Just last week I received a surprise, the kind no manager likes to hear. A key client whom I had personally spent years cultivating became upset by an unexpected room charge at one of our monthly Leadership Seminars. It was an innocent mistake made by the best people I have ever worked with, but my first reaction was to get a little upset that no one had told me about the problem or asked for my input. Some of you may be thinking, “This guy is a micro-manager and he’s the problem.” Acknowledging an age-old propensity of mine for perfectionism, I have to admit that you may be right. But for the sake of this article and the ideas herein, please bear with me while we look at this problem from another angle. I want to explore something I’ve observed in organizations between leaders and their associates, which James N. Farr, Ph.D., called Executive Amplitude.
Deference is a necessary part of human communication, organizational coordination, and leadership. If no one listens to the leader or chooses to follow an organization’s leadership it is difficult for an organization to achieve its goals. Deference is necessary, but it can also cause avoidable problems and organizational loss if not understood.
The higher rank and title one achieves, the more executive amplitude one has and the more deference is shown to him or her. When the CEO comes into the office, has a quiet conversation with another senior executive, and frowns, the watchful office staff may think that something bad is about to happen in the organization. It could be, though, that the CEO just has gas pains. On the other hand, a front-line floor sweeper has a quiet conversation with a co-worker and they are told to stop wasting time and get back to work. The problem is that many senior executives are unaware of the “amplitude” of their roles, the inherent deference tied to their positions, and how it gets in the way. Many off-the-cuff and not-wellthought- out responses have caused many unnecessary headaches for executives. Within a family-owned business this can be even more of a problem with family members completely in the dark about how they have “referent power” due to their positions in the family and in the family business.
Inside the executive’s head, he is still the same person he has always been. He enjoys people, likes to have fun, and is a little shy, but is generally well-intentioned. Unaware of his elevated role in the eyes of others, he continues to operate much the way he always has, assuming that others are relating to and communicating with him as they always have. This is an erroneous assumption.

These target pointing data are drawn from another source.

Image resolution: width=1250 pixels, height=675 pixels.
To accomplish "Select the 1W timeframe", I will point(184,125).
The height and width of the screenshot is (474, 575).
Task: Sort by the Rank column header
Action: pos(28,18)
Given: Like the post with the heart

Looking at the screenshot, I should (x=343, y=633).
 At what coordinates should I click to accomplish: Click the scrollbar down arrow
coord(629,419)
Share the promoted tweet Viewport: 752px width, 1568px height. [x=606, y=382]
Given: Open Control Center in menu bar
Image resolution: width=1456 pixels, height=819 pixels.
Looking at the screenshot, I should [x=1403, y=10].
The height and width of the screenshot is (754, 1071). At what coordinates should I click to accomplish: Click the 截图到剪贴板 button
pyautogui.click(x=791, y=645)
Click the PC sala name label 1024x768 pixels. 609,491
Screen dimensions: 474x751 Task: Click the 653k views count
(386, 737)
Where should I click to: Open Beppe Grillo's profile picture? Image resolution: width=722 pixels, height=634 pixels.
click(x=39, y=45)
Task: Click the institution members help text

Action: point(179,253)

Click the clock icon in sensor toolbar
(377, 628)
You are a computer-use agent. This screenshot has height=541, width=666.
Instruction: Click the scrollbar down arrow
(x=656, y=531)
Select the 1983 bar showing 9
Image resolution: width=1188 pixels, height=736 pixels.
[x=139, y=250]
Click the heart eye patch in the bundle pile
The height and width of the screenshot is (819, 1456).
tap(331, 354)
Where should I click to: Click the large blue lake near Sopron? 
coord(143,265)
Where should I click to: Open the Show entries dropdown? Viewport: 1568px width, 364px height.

Executives and even junior family members operating without awareness set the stage for personal blunders. Assuming that a trusted employee is telling them an “unshaped” picture of a situation can be deadly. When the input is bad news, the employee often shapes the input so as not to “look bad” in the boss’s eyes or to upset the boss, or in order to protect a fellow co-worker’s reputation. The more powerful the executive’s personality, or the more central his or her position in the family, the more likely he or she will fall victim to executive amplitude.
It takes great drive and ambition to ascend to an executive level. Ego is a big contributor to this success in careers as well as to unnecessary failure caused by the deference of employees. Most executives ascend throughout their careers solving problems and overcoming personal and organizational challenges. My experience over the years as an executive coach has shown me that most of these types are not really interested in having power over others, but are focused on marshalling human and other resources to achieve a goal. They make the avoidable deference blunder because they are moving fast with singular focus on a goal and miss the subtle cues of problematic deference.
Rarer, those with a second type of ego really do like to feel that others are paying homage to them and enjoy the feeling of being a “top dog.” They are actually more vulnerable to eventual failure because deference is a primary need their personalities seek from others. These types are often blinded by their need for “brown-nosing” by others and are undermined by the negative effects of the deference they unconsciously seek through their “top-dog” behavior.
There are also those with habitual facial, verbal, and physical mannerisms that cause them to be thought of as curmudgeons or as lacking tact, although they may be merely innocent “blind types” who are frustrated and who actually tend to appreciate those that fearlessly give them input in a friendly manner. However, their traits can be problems when tied to position or family power, and when, for example, a socially sensitive employee who takes human behavior way too seriously withdraws (or quits). Over the years I have often found these “tactless” types to be technically or scientifically focused individuals not trained early enough in their careers about human nature. Instead of training them properly in the art and science of human leadership, the organizations they serve tend to exploit them for their technical and scientific abilities.
Most executives (and I include myself in that category, having run a consulting firm for the past 15 years) have a good bit of ego in the game. Given that ego drive is a factor in executive success, the key question becomes: “Is your ego running you or are you running your ego?” Regardless, it is usually a blind spot that causes one to fall into the trap. The real leadership differentiator is that some learn from the slip while others don’t. My experience has shown that with feedback and subsequent awareness, and a desire to improve, the negative consequences of deference can be minimized by the savvy executive.
Pass out copies of Peter Ducker’s article “Managing the Boss” to your direct subordinates and then hold a discussion about it. (The article was published by the Wall Street Journal in the late 1980’s and I find it to be the best ever done to date on the subject.)